The kids make their own (and my) breakfast & lunch. I've been choosing one of the 3 older (7-11 year old kids) to talk them through making dinner each night. It's REALLY frustrating sitting at the table while I watch them muddle through stirring something up as they get it all over the counter or make silly mistakes like dumping a bunch of pepper in a casserole & ruining it, or thinking they know how to follow directions on a box and using olive oil in a baked good or mistaking the phrase "confectioners sugar" for a brand-name of granulated sugar. As I'm writing this, I realize that I yelled at the kids for each of those mistakes when they're completely reasonable mistakes for a kid to make. I'm frustrated with the situation and frustrated with myself. I'M THE MOM! They still need a mom, but I can't stand-up to do much of that.
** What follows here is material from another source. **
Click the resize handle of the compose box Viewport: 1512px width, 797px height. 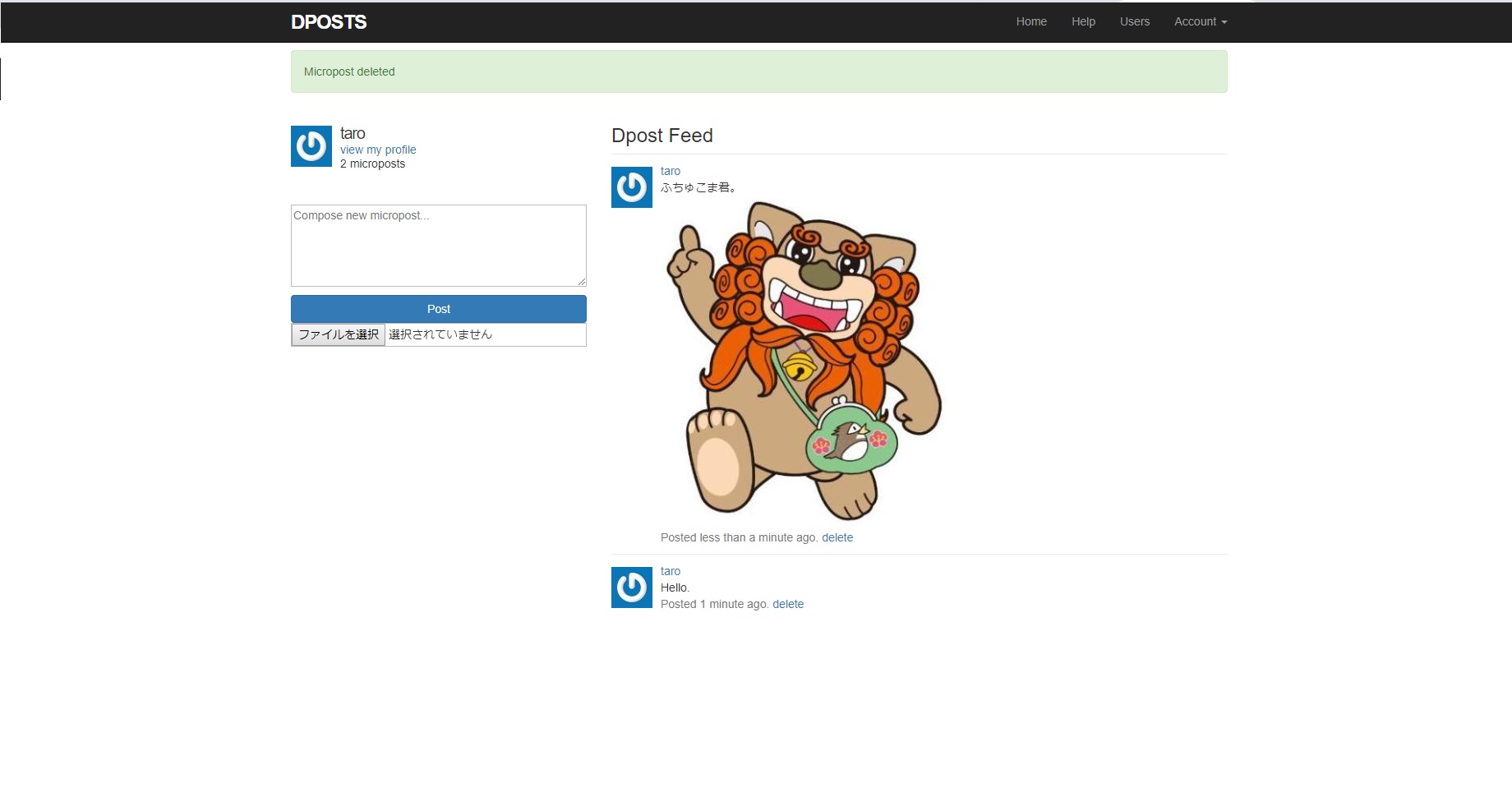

I haven't quite figured out how to get the shopping done. I usually go once a month for 3-4 hours and get it all over with. I tried to run to the corner store for 3 items last week, was gone for 20 minutes and could hardly pull the car in the driveway, I was so nauseous & in pain. (Dave asked me if I'd allowed DD1 to pull the car in the driveway.) I've had offers of dinner...but I'm not confined to bed and I'd feel like I couldn't EVER go out and do something I want (like an MNO book club) if families were sacrificing their time/money/effort to make things easy on me.
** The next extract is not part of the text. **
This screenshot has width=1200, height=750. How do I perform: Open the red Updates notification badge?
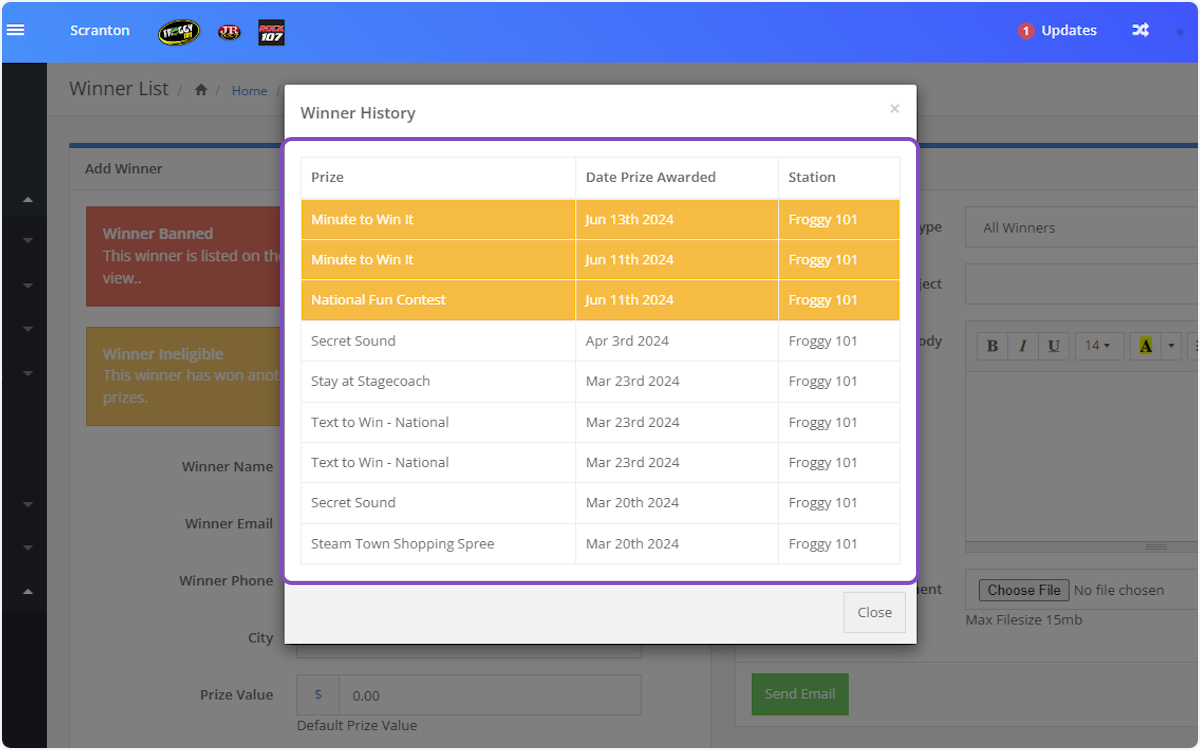pos(1025,31)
Dave's been working almost another full-time job helping out with Matt Kelty's campaign. He volunteers to do the website, plus he helps out in several other areas. Although it's volunteer work, it's taking alot of his time/attention/energy. It's something we both strongly believe in and feel is worthwhile, but he already feels so maxed-out that although he understands that I need to rest here at home, there's still conflict about how much of my slack he feels he should have to take up. Apparently, when I'm so tired I'm nauseous & sweating or in pain, I don't present things to him in a conflict-free way. Now that we're at our 5th pregnancy together things have been better than any other pregnancy, but definitely not free of marital bumps.

There's been TONS of grace in all this. Many of my friends have been calling me daily, some taking the kids, offering to help. Dave and I are still actually speaking to each other through a pregnancy. Nothing was wrong Thursday, but it helped Dave really see that I'm not being lazy (he'd NEVER actually say the word) and that he needs to cut me more slack than seems reasonable to either one of us. Intellectually, I can see the kids becoming more self-sufficient (even if I feel REALLY guilty about that).

Usually, when things get really hard, I can't ever pray. I trust God is there and I yell at Him, sometimes, but I have such a hard time being present in the moment enough to pray. The grace is that I'm not there, yet. I'm approaching it, but I'm not there. I don't have a toddler I'm chasing (which makes pregnancy exponentially more difficult in my opinion.) I have a secure home, a loving marriage, the opportunity to school my kids as I see best, my kids aren't in the hospital, I don't have a chronic condition... Intellectually I know that 'this, too, shall pass', it's just really hard to keep that in mind as I painfully re-adjust postions moment to moment.